In 1920 presented his 78 page doctoral dissertation (including one plate with the Magellanic Clouds) entitled ‘’. Royal Swedish Academy of Sciences's documents. 60:8 Stockholm.
Together with the legend Heber D Curtis at the Lick Observatory, Mount Hamilton, California, Lundmark was at that time one of the few representatives of the galaxy theory, that is, the spiral nebulae were, in fact, remote Milky Ways. ‘...By this time, Curtis and Lundmark must be the only defenders of the island-universe theory ...’ Adrian van Maanen wrote in a letter to Harlow Shapley in 1921. That was a correct summary.
The prominent part of the discussion were how distances could be determined. By comparing the novas light intensities below the maximum in M31 with those in our own galaxy, Lundmark could place M31 at least 650,000 light years away (about a quarter of today's modern measurements). The starting point was his determination of their absolute maximum magnitude to about -7.
Lundmark saw it as a statistical impossibility that the 11 novas observed in M31 did not belong to the system; No novas had been seen in the area around M31 on the sky. Thus they must belong to the celestial body.
Other ‘distance indicators’ were also used - for example, Wolf's photographies of dark dust clouds in spiral galaxies, whose width was compared to the width of the clouds in the Milky Way.
Even his studies of the apparent sizes of spirals were included in the determination of their respective distances. The starting point was that the spirals were of equal size.
The dissertation is dated Upsala Observatory May 15, 1919, and sums in bold the parallax of the Andromeda Spiral to:
0",0000051+/-0",0000018 (p.e.)
with a weighted average of 0",0000060.
In an appendix, Lundmark adds that since the main work was completed, a total of 15 novae have been observed in M31, but the newly added did not change his conclusions, at any crucial point .
In the dissertation, Lundmark is stumbling close to introducing the concept of ‘supernova’, but is content to describe Hartwigs nova 1885 (= S And) as belonging to ‘a giant type’, while the other 14 are described as ‘dwarfs’. Novae in spirals other than M31 probably belonged to this circuit of ‘the brightest kinds’.
A side result of Lundmark's analysis was that the dimensions of the Milky Way had to be reduced to perhaps below 100,000 light years in diameter.
The discussion was not closed until Edwin Hubble secured a cepheid variable in M31 1924 - the letter of the discovery and a light curve (see above) was received by Harlow Shapley, who said that the Milky Way was a giant star system with spiral nebulae like nearby ‘raisins in the Milky Way’ to throw in the towel and point out:
– Here is the letter that has destroyed my universe.
A good proof of Lundmark and Curtis friendship and collegiality is the letter Curtis wrote in 1938 to Lundmark - see the ‘Letters’ tab on this website.

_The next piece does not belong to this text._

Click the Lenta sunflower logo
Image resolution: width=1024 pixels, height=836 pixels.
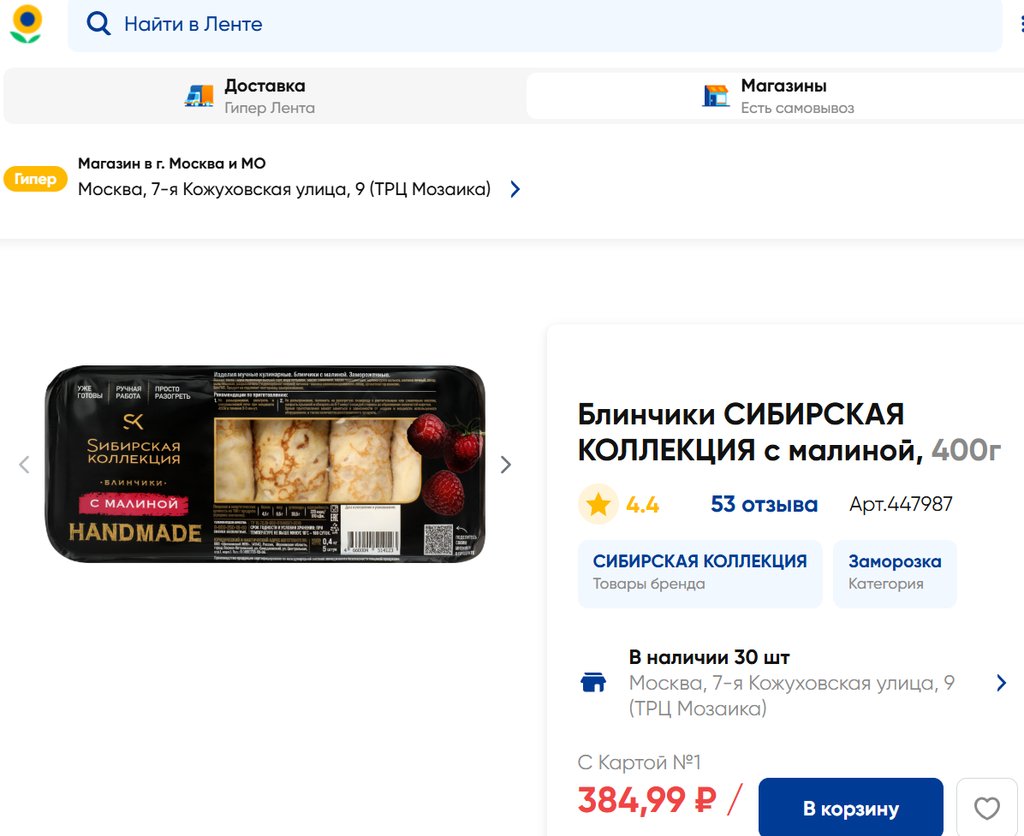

Lundmark's dissertation is, no more no less, modern astronomical history, the dissertation contributing to a classic paradigm shift of almost Copernic style. It was also cited by Curtis in ‘The Great Debate’, the famous debate of the existence or non-existence of the ‘island universe theory’, between Curtis and Harlow Shapley.
One of Lundmark's specialties continued to be metagalactic distance indicators, how the use of novas, supernovas, super giants, cepheids, globular clusters etc could be used to determine distance to galaxies and galaxy clusters. How far the astronomy's state of the art has reached, he summed up in late 1956 in Vistas in Astonomy, Vol. 2, the article ‘On Metagalactic Distance-Indicators’.